Avrupa'da kadın bir şehvet, bir zevk vasıtasıdır. Hayrettir, Avrupa'lı kadın da, kendisine bu gözle bakar. Çaptan düştüğü zaman ise, bir kenara atılır, bunalımlara düşer. Avrupa'lı bunun da çaresini bulmuş, bu iş için özel yurtlar, eğlenceler icadetmiş... Fakat "Yaşlanmak", çaptan düşmek, işe yaramaz olmak, yine de Avrupalı icadının kâbusudur...
Müslüman-Türk geleneğinde kadın, yaşlandıkça daha çok kıymetlenir. Evimizin başköşesinde ihtimamla baktığımız "Dua Ağacı"mızdır. Ağzı dualı, eli tesbihli "Ana"mız, baştacımızdır.
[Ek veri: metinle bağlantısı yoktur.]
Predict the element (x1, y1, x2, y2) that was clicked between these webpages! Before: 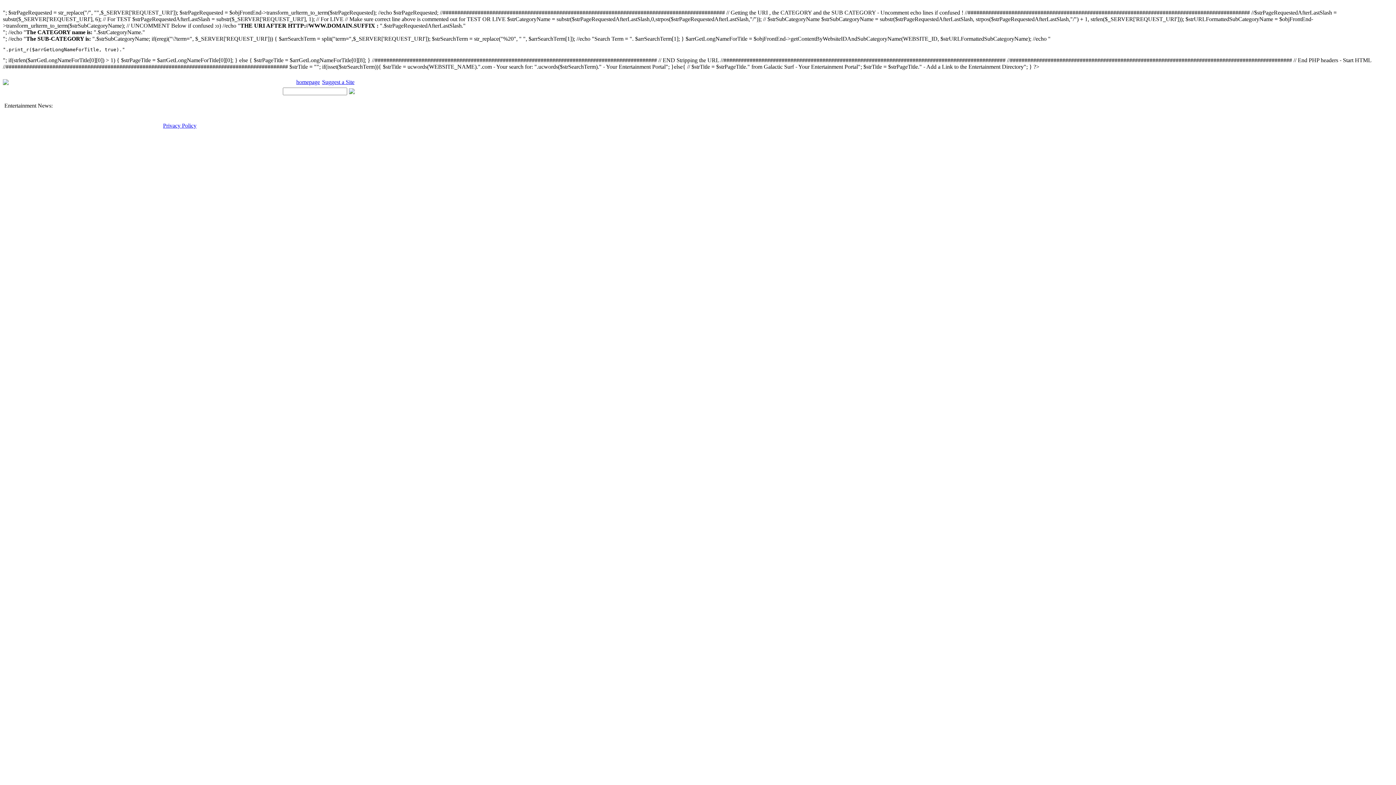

Eli öpülmeden, duası alınmadan eşikten dışarı çıkılmayan, duası makbul, "İntizar"ından korkulandır... Yanında yüksek sesle konuşulmayan, odasının önünde ayakucuna basılarak geçilendir... Yaşlı analar, nur yüzlü nineler sadece evimizin değil; mahallemizin, çevremizin "Yüm"ü, bereketidir. Genci "Ana-baba bir bacı"; "Dünya-ahiret kardeş"; yaşlısı ise Peygamberler, veliler, kumandanlar yetiştiren "Ana"dır...
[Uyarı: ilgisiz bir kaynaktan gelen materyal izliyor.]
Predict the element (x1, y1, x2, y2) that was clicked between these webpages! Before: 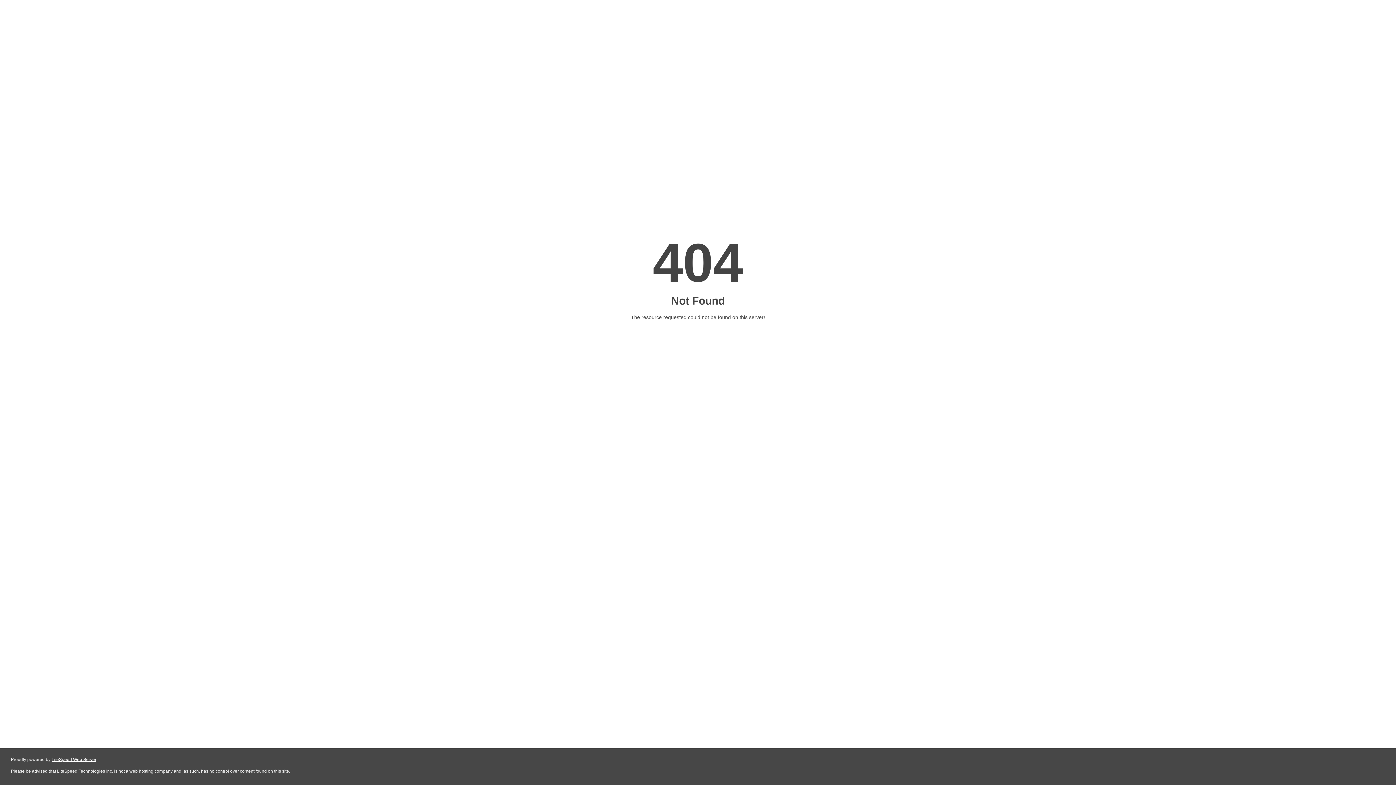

Şimdi, şu filmlerde, yabancı dizilerde teşhir edilen orta-malları, bu "Ana"; bu "Bacı"; bu "Kardeş"ler midir?
Bu filmler, bu diziler, bizim yaştakilere hiç mi hiç tesir etmez... Bu doğru. Hatta, tepkimizi, reaksiyonumuzu takviye eder, kuvvetlendirir...
Ya yeni yetişenlerimiz?!. Üç yaşındaki, beş yaşındaki yavrular?!. Bu filmleri, bu dizileri seyrederek büyüyenler, yetişenler?!. Bu filmlerden, bu dizilerden başka birşey öğretemediklerimiz?! Bu filmlerin, bu dizilerin körpecik zihinlerinde yaptığı tahribatı silemediklerimiz!..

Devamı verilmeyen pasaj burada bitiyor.